I am trying to create an ansible role to automate backups. However, it fails with the error:
Local and Remote metadata are synchronized, no sync needed.
Last full backup date: none
GPGError: GPG Failed, see log below:
===== Begin GnuPG log =====
gpg: ADD3F11Easdsdfs: skipped: public key not found
gpg: [stdin]: encryption failed: public key not found
===== End GnuPG log =====
The PGP key was generated using gpg --gen-key <filename> with these settings:
Key-Type: DSA
Key-Length: 4096
Name-Real: {{ gpg_name }}
Name-Comment: Used primarily for backup encryption on {{ inventory_hostname }}
Name-Email: {{ gpg_email }}
Expire-Date: 0
%no-ask-passphrase
%no-protection
%commit
%echo done
As you can see, it has no expiry date (so it cannot have expired) and no passphrase. Both properties have been manually verified using the CLI.

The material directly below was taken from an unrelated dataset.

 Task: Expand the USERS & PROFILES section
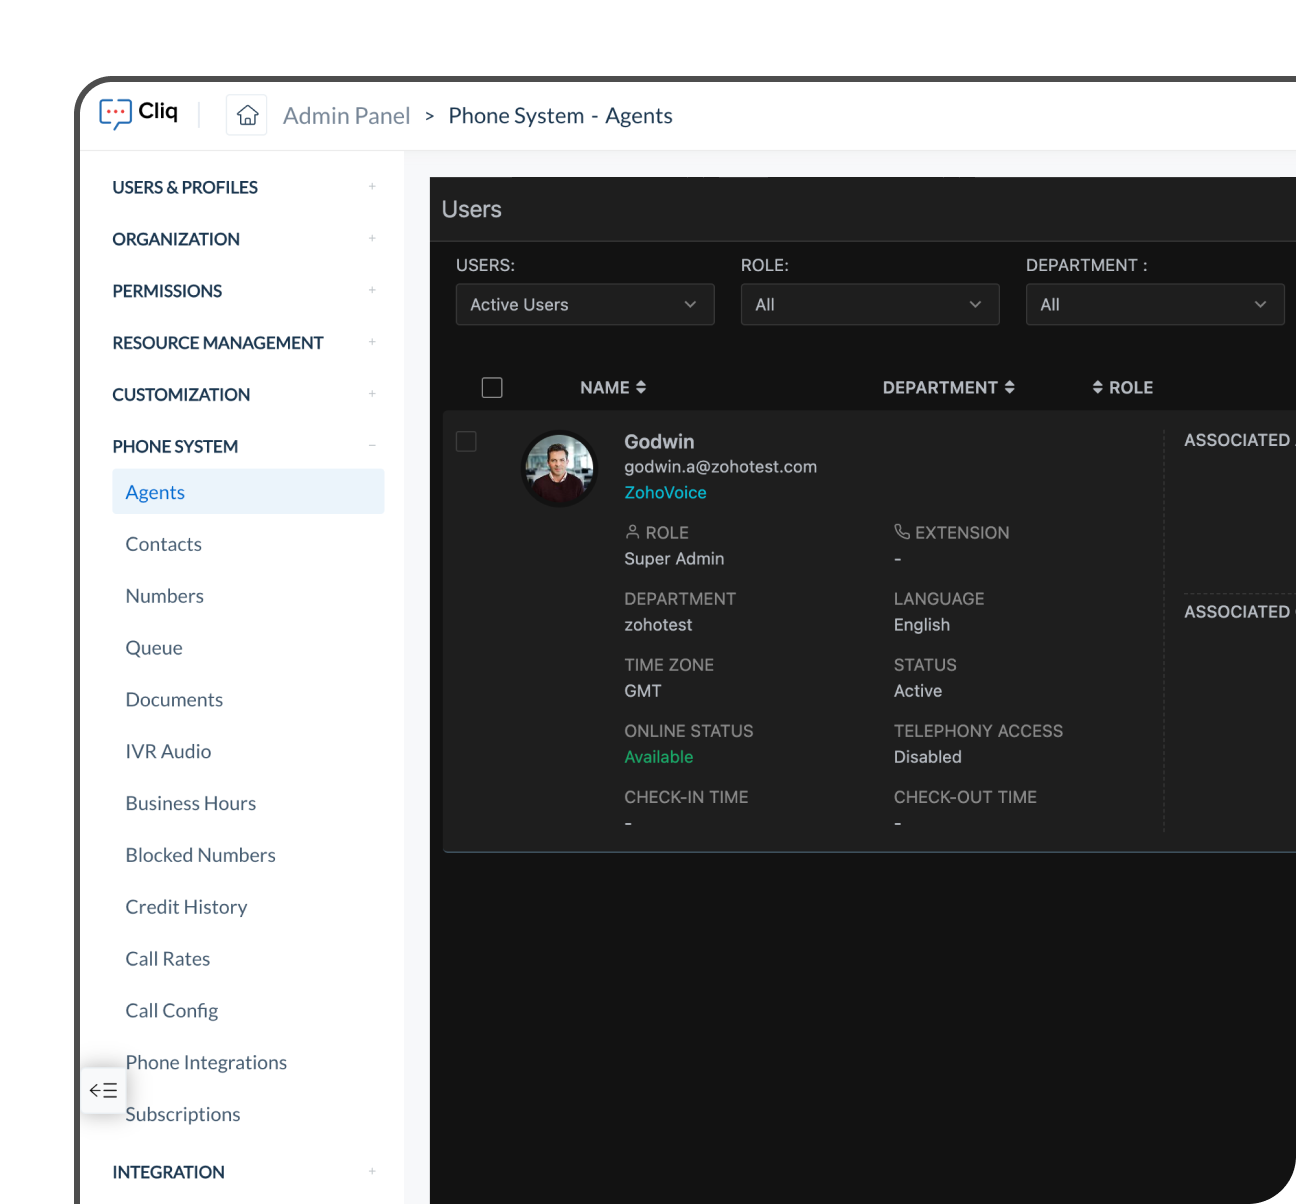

This is the command I am using to run duplicity:
duplicity full /var/www gs://backups2/{{ inventory_hostname }} --encrypt-key {{ gpg_email }}
I have also tried using the key ID:
duplicity full /var/www gs://backups2/hostname --encrypt-key ADD3F11E
Any idea what could be going wrong?
Run
gpg --versionand/usr/bin/gpg --versionand check whether they are the same.Duplicity might fall back to version 1.x.x, whereas your terminal might have an alias to invoke GnuPG version 2.x.x. In that case the key is created/imported with GnuPG 2, but GnuPG 1 might not know about it(?)
Alternatively, if you would like Duplicity to use GnuPG 2 and you are on debian (or related), you can divert /usr/bin/gpg2 to /usr/bin/gpg as described here or here. In that case duplicity will be forced to use version 2.
As noted in the reference, diverting might have undesirable side-effects on other programs expecting GnuPG version 1 when they call /usr/bin/gpg.